В ответ на укоры матери касательно того, что надлежало всё-таки позвать лютеранского священника, девушка ответила, что, дескать, считает себя в достаточной степени дочерью этой страны. За что получила от Иоганны «дуру несчастную».
— Так и сказала, — со скорбным наклоном головы повторила Румянцева.
— В точности так? — усомнилась императрица.
— Я находилась возле изголовья постели, — с достоинством ответила Мария Андреевна. — Разделяла нас лишь тонкая стенная перегородка. Так что я могла слышать абсолютно всё, от слова до слова. И ведь только представьте, ваше величество, девушка умирает, девушка, можно сказать, одной ногой уже в могиле («Тьфу, тьфу, тьфу...» — привычно сплюнула императрица и постучала по дереву, совершенно не изменившись при этом в лице), а мамаша обвиняет её — знаете в чём?
— ?!
— Ни за что не поверите. В фарисействе! Она так прямо и сказала дочери, тут, мол, тебе не театр.
— А та сказала, что считает себя русской в значительной мере, так?
— В точности так, ваше величество, — скорбно согласилась статс-дама, как бы погрустневшая от того, что на земле встречаются столь низкие, как эта немка, матери.

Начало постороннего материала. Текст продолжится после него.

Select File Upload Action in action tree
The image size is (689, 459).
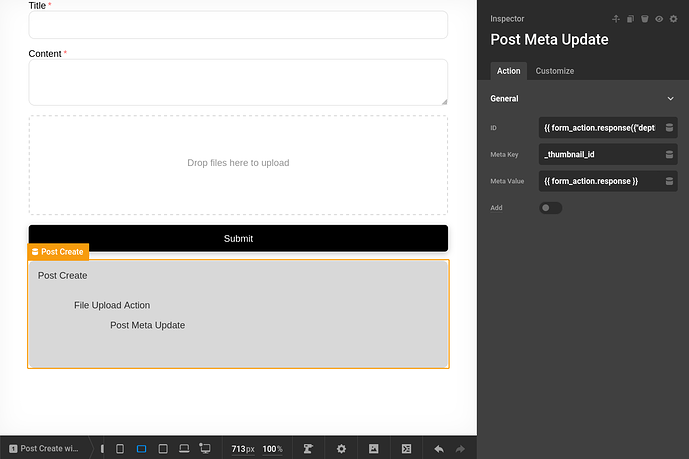pos(111,305)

— Боже ты мой... — императрица смотрела поверх плеча статс-дамы, в некую даль детства, и вдруг из обоих глаз императрицы потекли злые слёзы — по щекам, на лиф домашнего платья.
Румянцева подумала, не кликнуть ли доктора, но вовремя осадила собственный пыл. В некоторых отношениях она понимала императрицу лучше, нежели та понимала самое себя.

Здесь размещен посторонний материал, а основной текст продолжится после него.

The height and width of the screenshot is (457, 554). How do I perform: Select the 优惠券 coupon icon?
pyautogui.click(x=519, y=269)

— Я ещё к ним туда тихонько заглянула, у мамаши было такое лицо, словно она хотела сказать, мол, ты подыхаешь, а я здоровая, сильная, переломаю тебя, и всё равно по-моему будет.
Румянцева и видела-то Иоганну-Елизавету от силы десяток раз, меж ними никаких слов сказано не было, однако за короткие мгновения их общения, как это случается подчас между женщинами, воспылала к немке такой ненавистью, что говорила сейчас и — сама верила.
— Так и сказала, что по-ейному будет?!
— Сказать она, конечно, не сказала, но выражение лица было настолько красноречивым, что всё равно, как бы и вслух сказала.
— Ну да, это всё равно, — с готовностью согласилась Елизавета Петровна.
Погрузившись в стратегические размышления, её величество напрочь позабыла о времени. За незашторенными окнами густел и наливался вечер. Сквозняк колебал тяжёлые шторы и ерошил пламя свечей. Румянцевой давно уже хотелось спать, однако она боролась с дремотой, полагая бестактным намекнуть о позднем часе императрице, которая застыла и напрочь отрешилась от действительности, напоминая сейчас большую птицу, задремавшую на ветке...
А наутро в субботу графиня Румянцева научила похожую лицом на капризного мопса Марфу Семёновну Тендрякову тактично подъехать к императрице и поведать — как бы в простоте душевной — историю о том, как немка принцесса у чуть живой дочери голубой атлас клянчила. История в переложении Тендряковой выглядела достаточно невинной и вместе с тем исключительно чудовищной, чтобы не трепать слово «невероятной» всуе.
— Голубым атласом намеревается наша гостья затмить ваше величество.
В тишине комнаты раздавалось лишь слабое похрустывание, которое в равной мере могло относиться к растопленному камину и сокрытым в толще степных перегородок мышам.
— Затмить, говоришь? — спросила её величество ласковым тоном, таким ласковым, что по спине Тендряковой прошла волна холодных мурашек.
По голосу императрицы Марфа Семёновна безошибочно поняла, что попала в точку.
— Вы только, пожалуйста, не поймите меня превратно, будто бы я против неё...
— Ни в коем случае, — охотно заверила Гендрикову императрица.